*WHAT THE EXERCISE ASKS*: Restate word for word only the lines running from the one with "You are a GUI" to the end of the data, both ends included. Omit any pictures.

[Collected data entries]
◇ ◇ ◇ ◇ ◇

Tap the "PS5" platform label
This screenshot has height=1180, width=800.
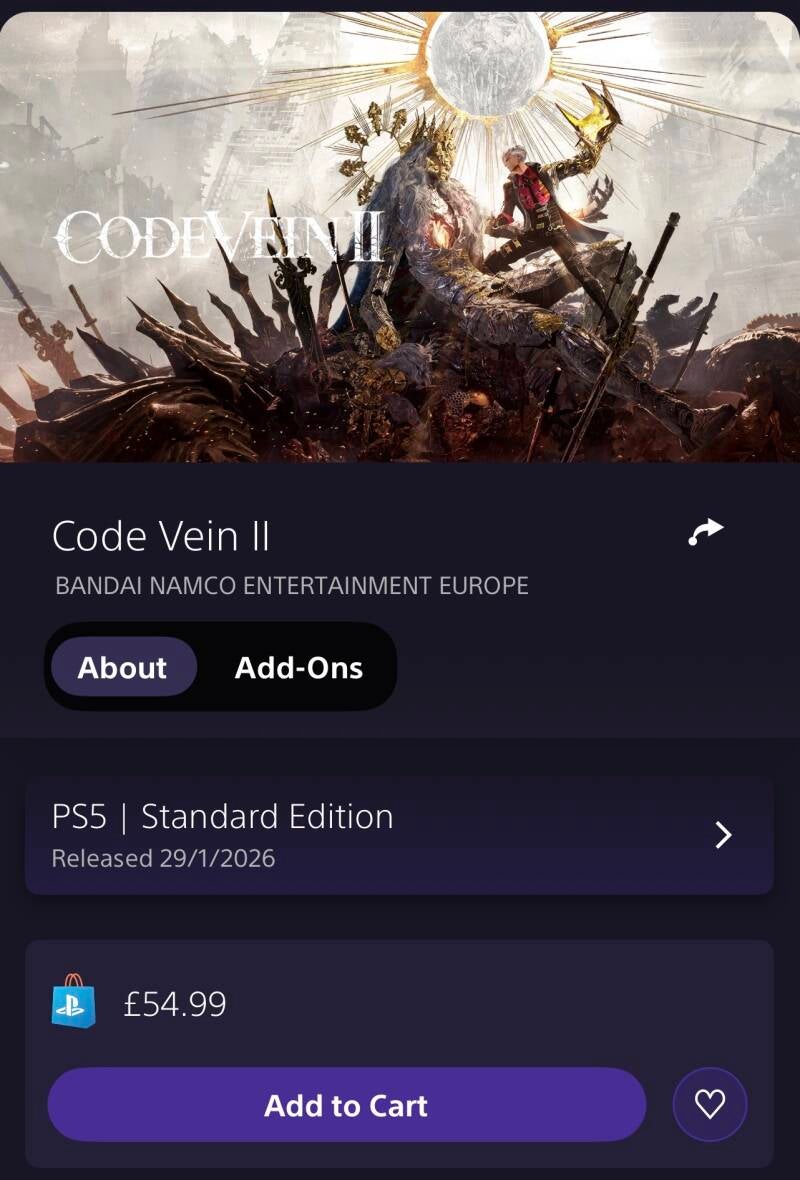click(76, 817)
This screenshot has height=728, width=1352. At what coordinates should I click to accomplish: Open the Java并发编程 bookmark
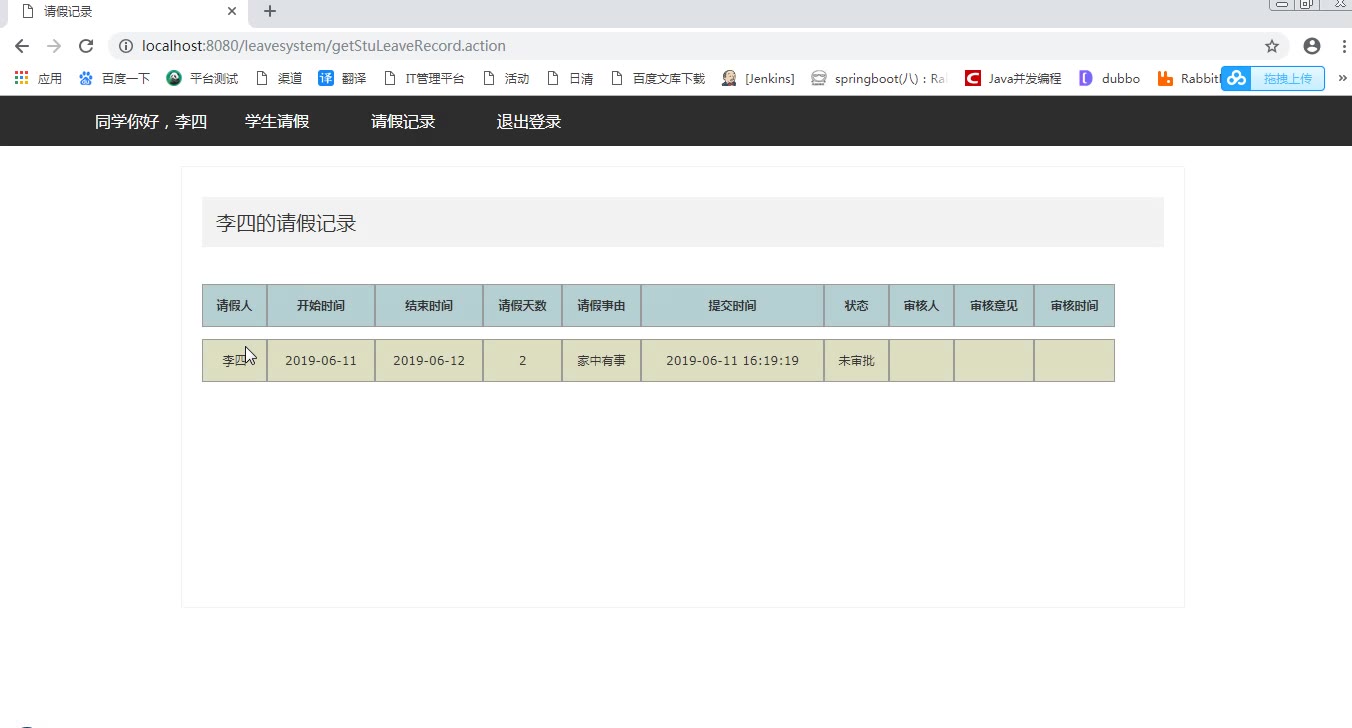(x=1013, y=78)

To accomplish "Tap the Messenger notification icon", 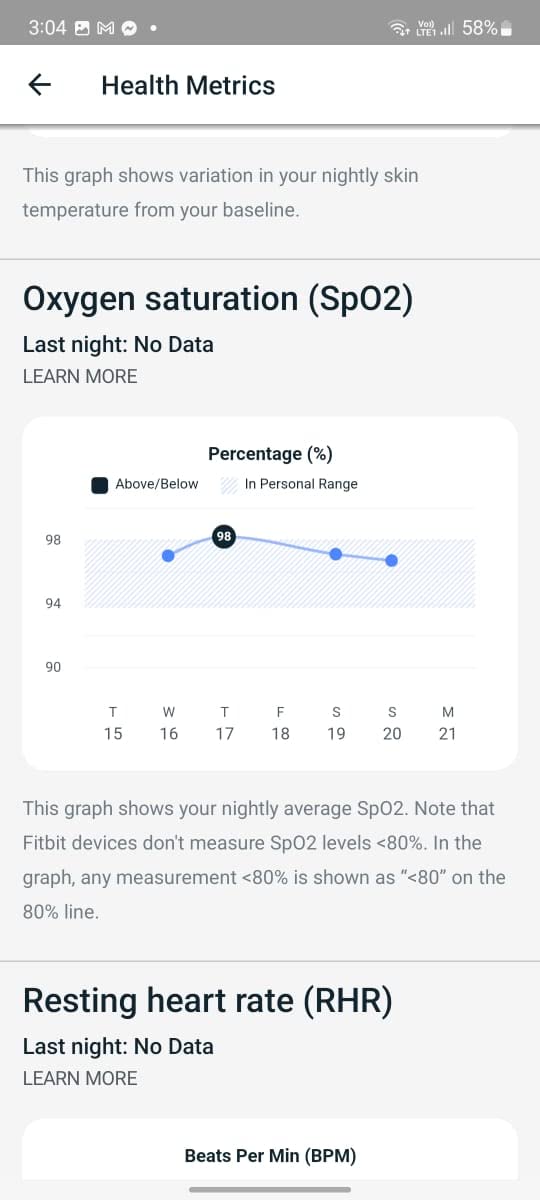I will (128, 28).
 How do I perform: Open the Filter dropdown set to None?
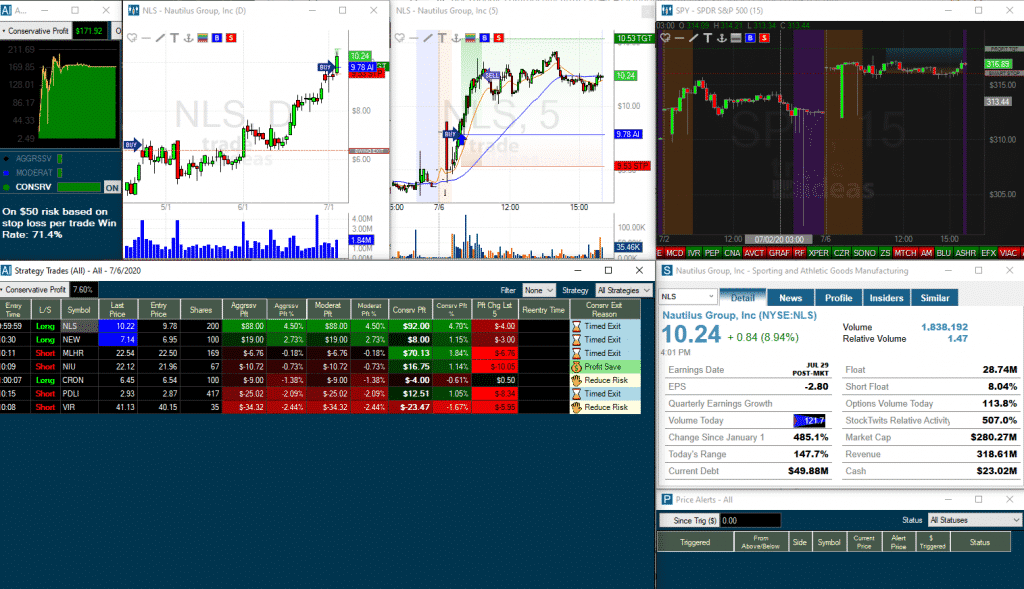click(x=539, y=289)
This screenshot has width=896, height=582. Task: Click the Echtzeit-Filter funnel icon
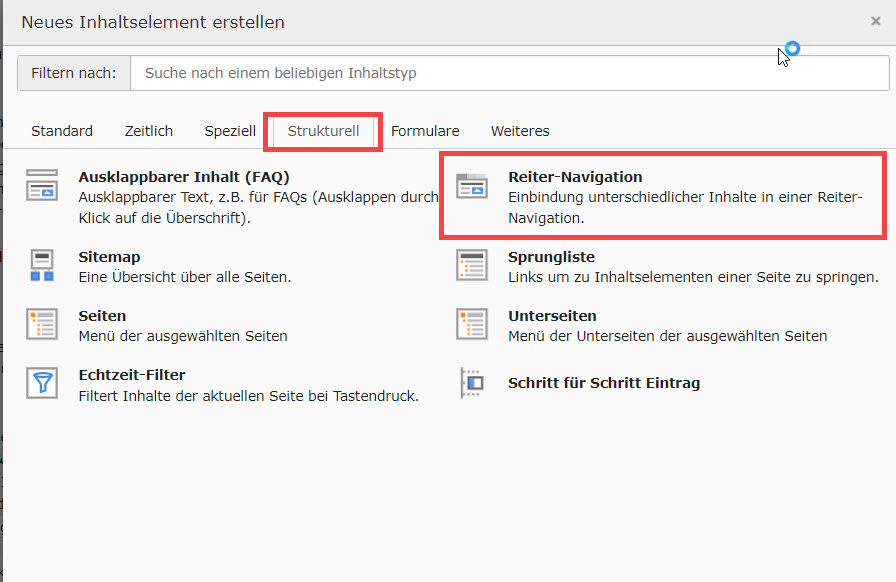click(42, 384)
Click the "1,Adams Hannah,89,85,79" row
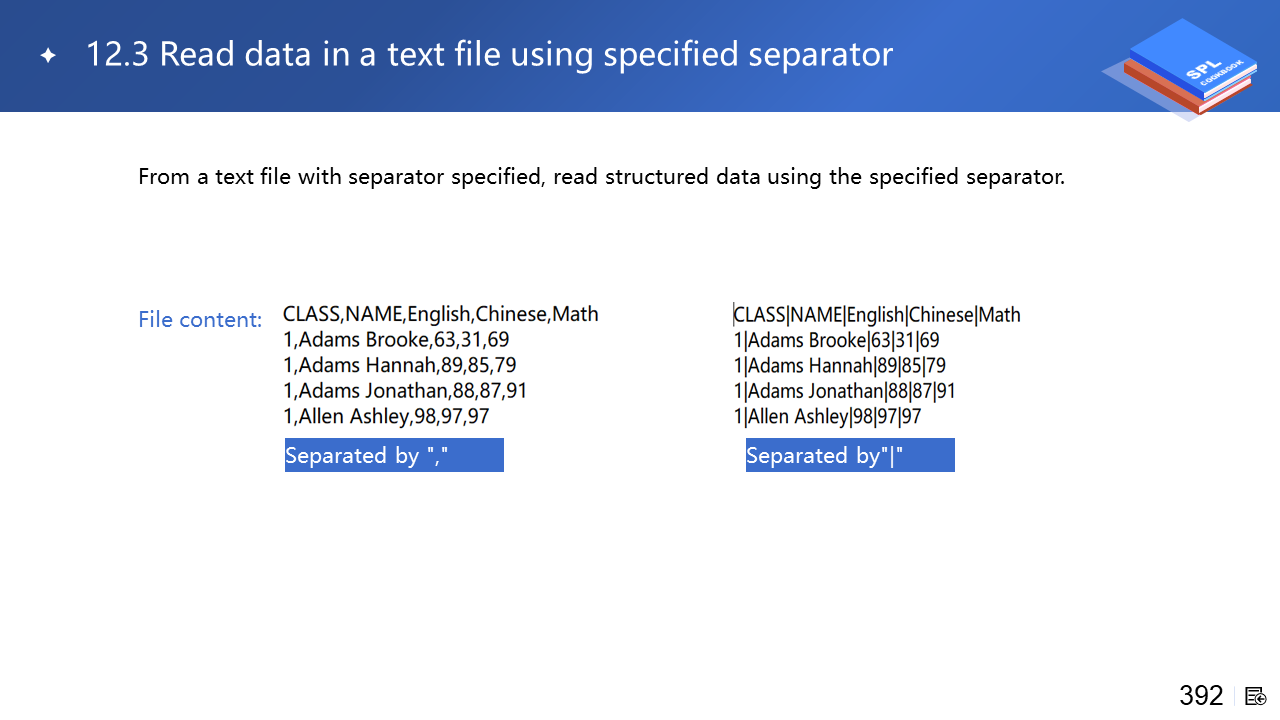 400,365
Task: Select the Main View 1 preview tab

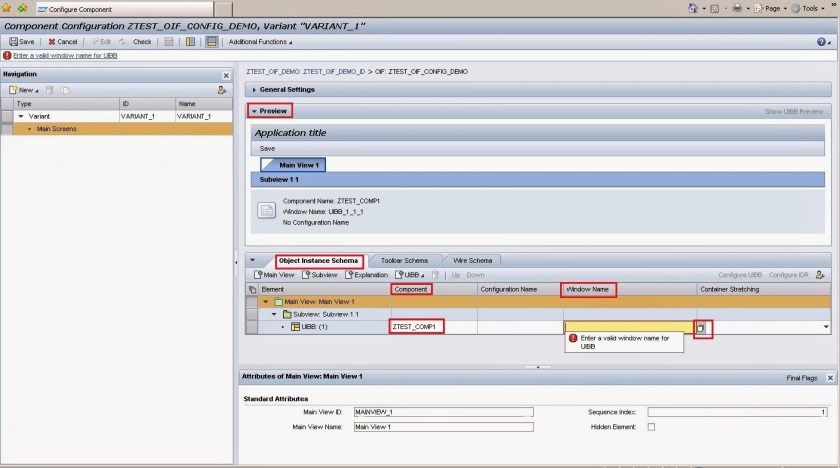Action: (294, 165)
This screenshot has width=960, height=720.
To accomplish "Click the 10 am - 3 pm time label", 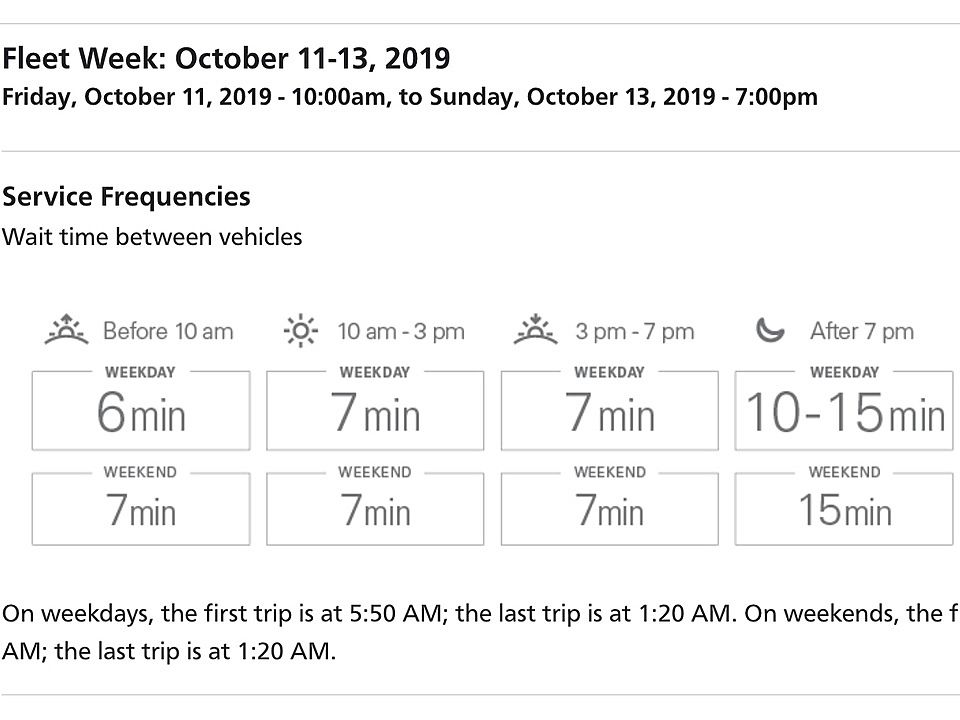I will click(401, 331).
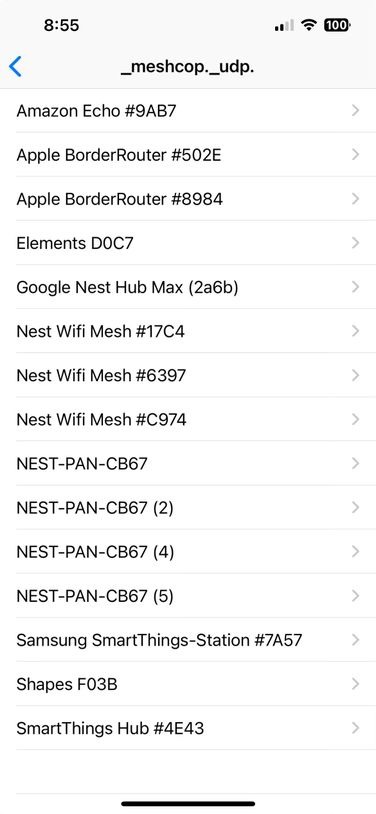Select Elements D0C7 service
The image size is (376, 814).
188,242

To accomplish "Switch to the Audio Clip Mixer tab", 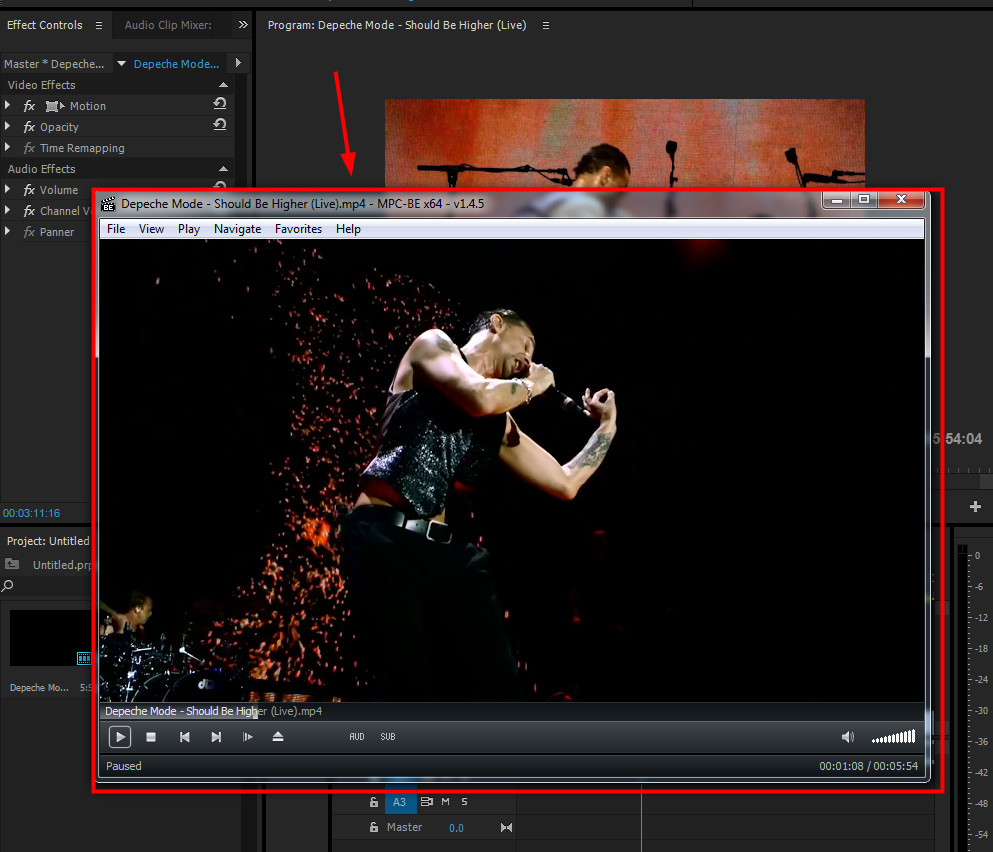I will click(x=168, y=25).
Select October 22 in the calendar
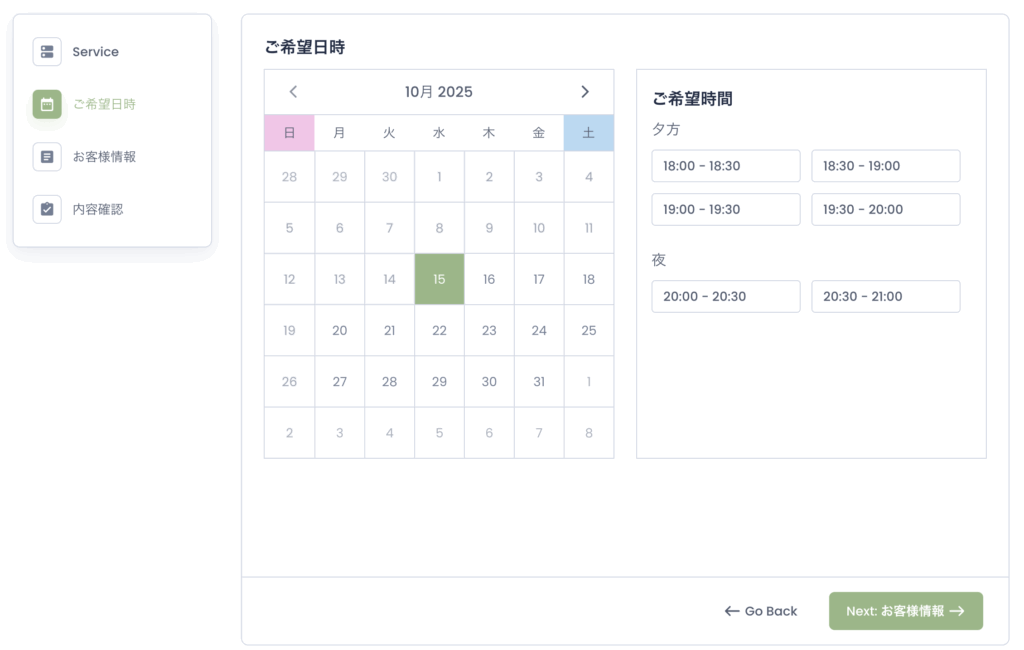 (439, 330)
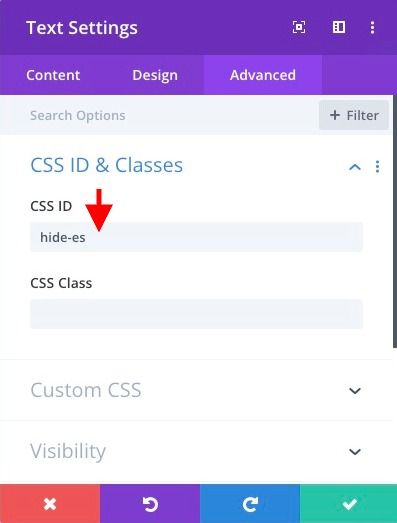Open the Filter options button
The image size is (397, 523).
click(x=354, y=115)
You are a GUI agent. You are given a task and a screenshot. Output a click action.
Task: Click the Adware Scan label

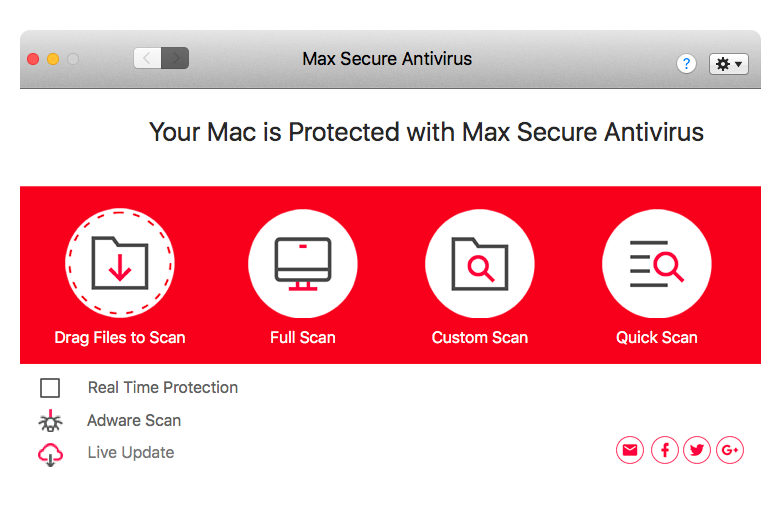(134, 420)
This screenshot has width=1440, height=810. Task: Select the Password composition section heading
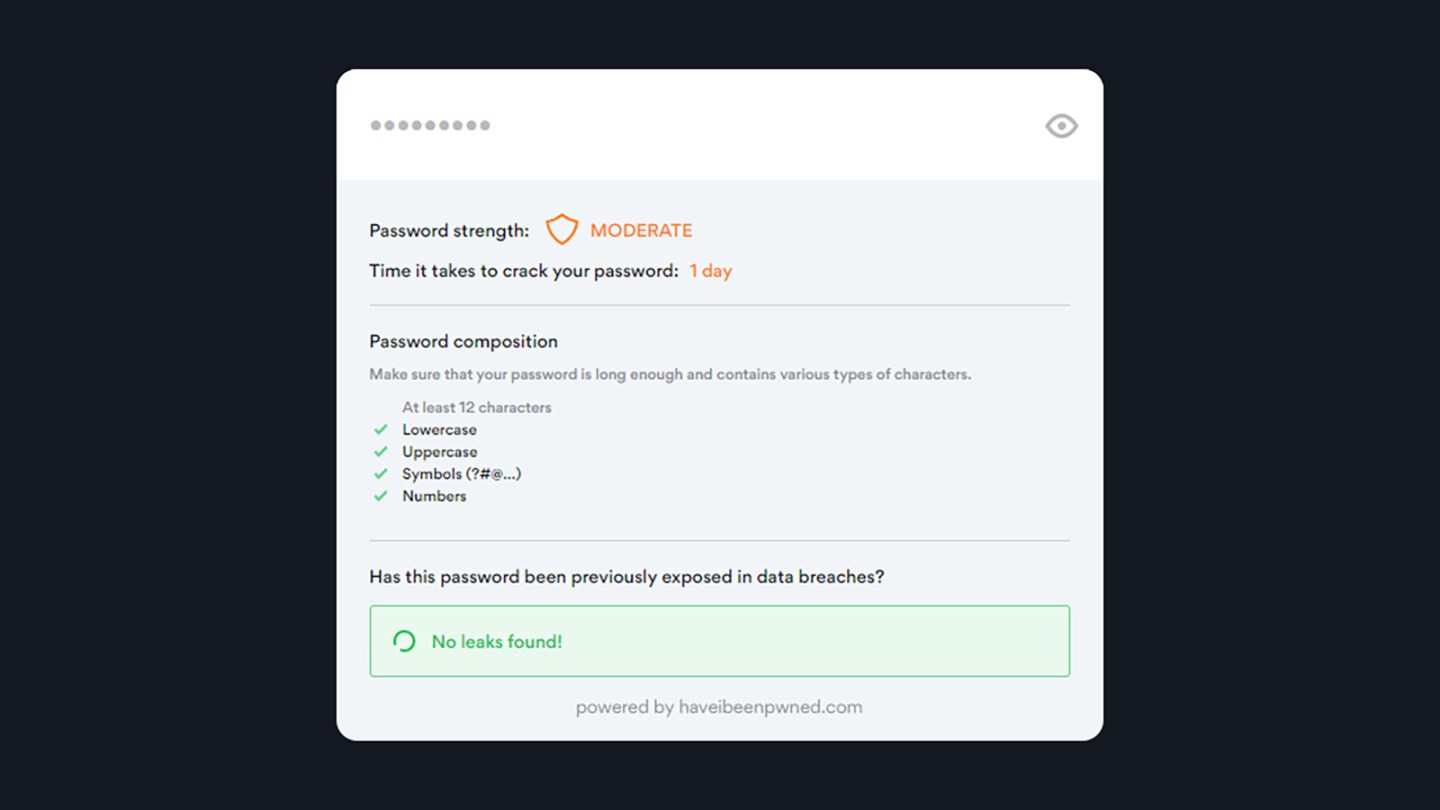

◇ ◇ ◇ ◇ ◇

*ANSWER SPACE*:
You are a GUI agent. You are given a task and a screenshot. Output a click action.
Task: Click the Adware Scan label

(134, 420)
This screenshot has width=1440, height=810. Task: Select the Password composition section heading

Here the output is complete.